# AVAILABLE RECORDS
■ ■ ■ ■

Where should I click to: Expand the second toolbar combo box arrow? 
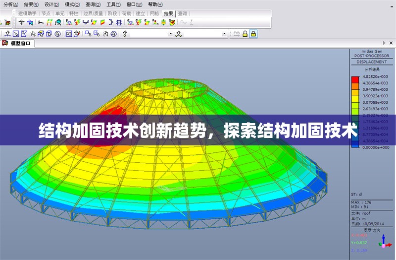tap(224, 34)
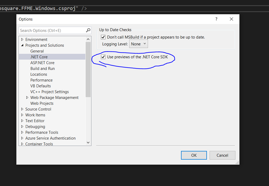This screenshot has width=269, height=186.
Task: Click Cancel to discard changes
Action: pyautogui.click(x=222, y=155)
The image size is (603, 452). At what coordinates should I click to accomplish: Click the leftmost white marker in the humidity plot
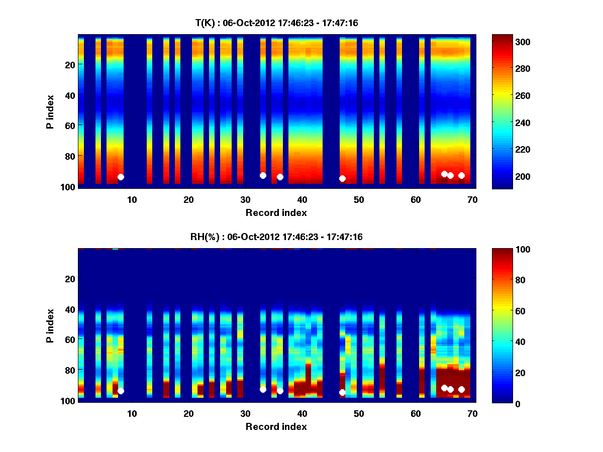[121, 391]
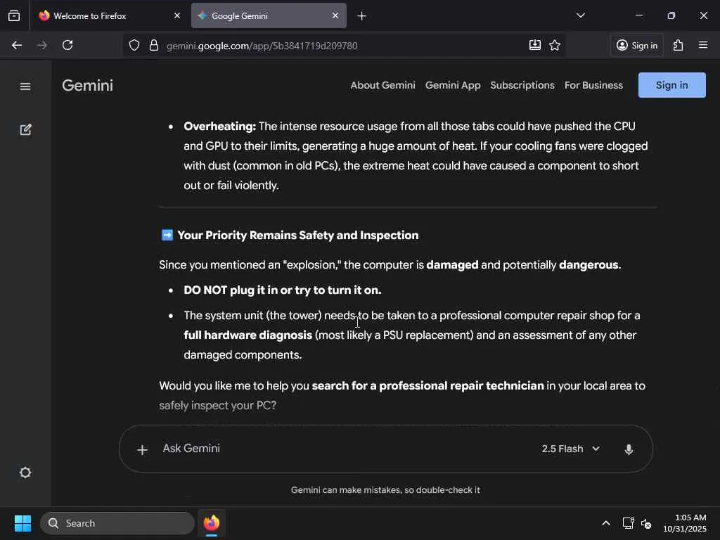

■ ■ ■ ■

Transcribe each entry precisely as given, leaving the pictures out.

# REPLY TO THE TASK
Where should I click to: Expand the second toolbar combo box arrow? 
tap(224, 34)
This screenshot has width=269, height=186.
Task: Click Cancel to discard changes
Action: pyautogui.click(x=222, y=155)
The image size is (603, 452). At what coordinates should I click to accomplish: Click the leftmost white marker in the humidity plot
[121, 391]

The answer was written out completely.